Brighton University joins European partners in funding bid for handbook of salvageable materials.
The University of Brighton is part of a £1m+ joint EU research bid to develop a handbook of materials and components that can be salvaged from mid-to-late 20th century high-rise buildings.
The toolkit will help building owners considering refurbishment or demolition, in the UK, the Netherlands or Belgium, identify products suitable for reuse, remanufacture or recycling, as well as providing a step-by-step guide to dismantling and reusing or selling them on.
The research team comprises the University of Brighton, the University of Brussels, the Delft University of Technology, the Belgian Building Research Institute, plus architects BBM Sustainable Design and Rotor. Input will also come from consultant Jonathan Essex, former sustainable construction manager at Bioregional.
The partners have applied for a total £1.174m of funding from ERA-NET Cofund Smart Urban Futures, under the European Commission’s Horizon 2020 research and innovation programme, covering a number of subject areas.
Duncan Baker-Brown, director of BBM Sustainable Design and senior lecturer at the University of Brighton, told CM: “Some people think the only way forward for tall buildings constructed in the 1950s, 60s, 70s, or even 80s, is to demolish them because they are poorly ventilated and insulated etc. We will prove that these buildings can be salvaged at both a micro and a macro scale.”
Brighton University is looking into salvage opportunities for offices and high-rise residential from the 20th century
Brussels-based studio Rotor will put together the handbook, which will identify all possible material flow opportunities and provide a methodology for dismantling and reassembling components and materials. This will cover products such as light fittings, ceiling tiles, furniture, partitioning systems – anything beyond the building shell and core.
Baker-Brown commented: “Rotor’s disassembly initiative has already shown how we can salvage the unsalvageable. They dismantle buildings one screw at a time, then reuse or sell on what would have been torn down. In some cases they have stripped out buildings, unpacked and cleaned up components, then reinstalled them in the same building in a different context.”
The proposed research will vary in scope by country.

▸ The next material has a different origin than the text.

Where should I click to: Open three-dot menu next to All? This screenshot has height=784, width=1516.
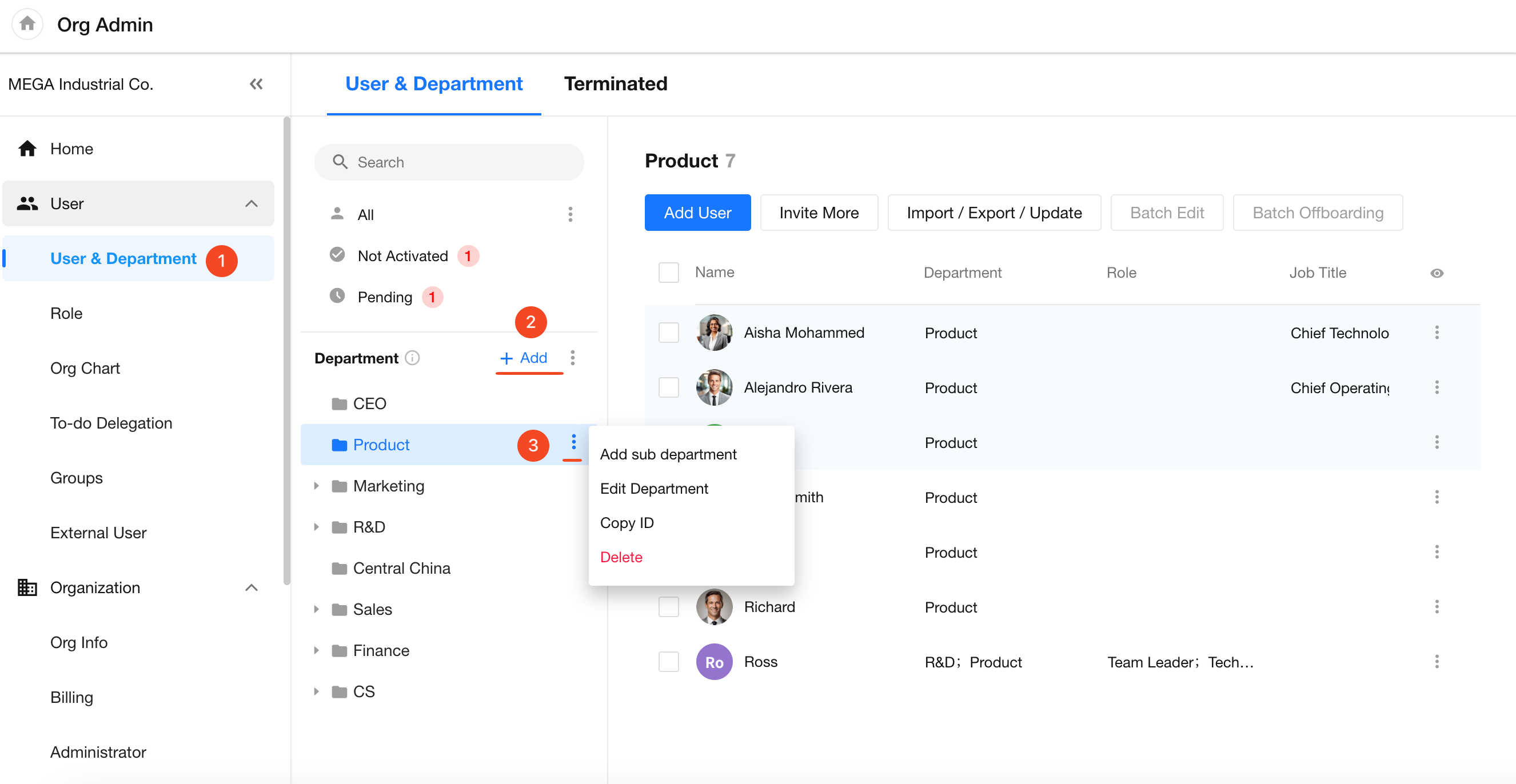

The University of Brighton will look at salvage opportunities for late-20th century high-rise residential and office buildings in the UK.

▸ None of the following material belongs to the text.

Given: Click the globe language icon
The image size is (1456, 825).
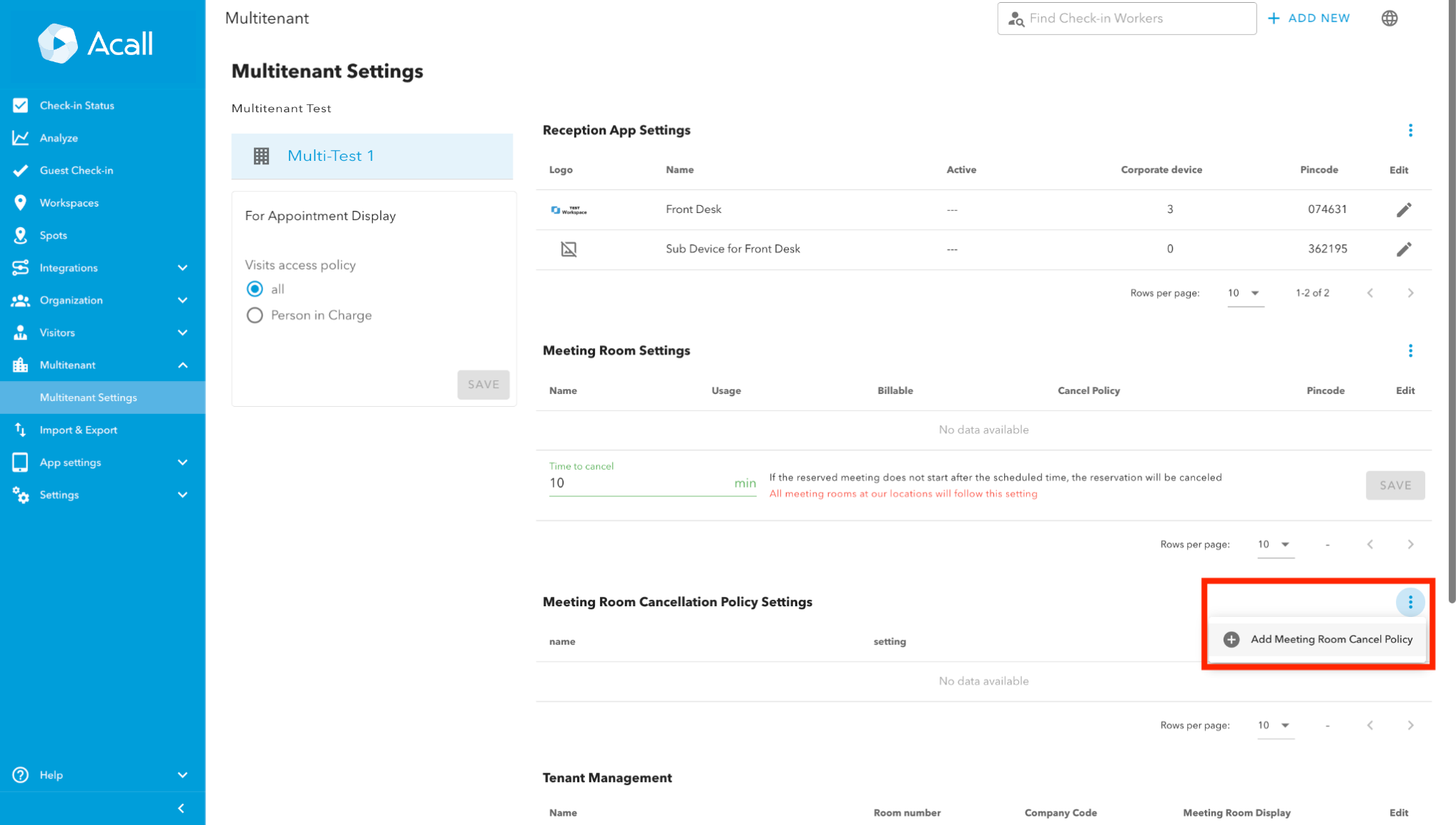Looking at the screenshot, I should (x=1389, y=19).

It will also identify opportunities that avoid the need to demolish, working in collaboration with a structural engineer and an environmental engineer to demonstrate that knocking down concrete-framed towers to replace them with a modern equivalent is highly unsustainable when the original structure could be retained and upgraded.
The Dutch researchers plan to examine the cultural heritage of high-rise buildings, as well as the social impact on communities of demolishing them.
“Many buildings are being destroyed as a knee-jerk reaction just because people don’t like them,” said Baker-Brown. “Aside from the unsustainability of demolition and the loss of value of materials inside, there is the lost value of communities and social cultural heritage to consider.”
The team expects hear if its research bid is successful in May.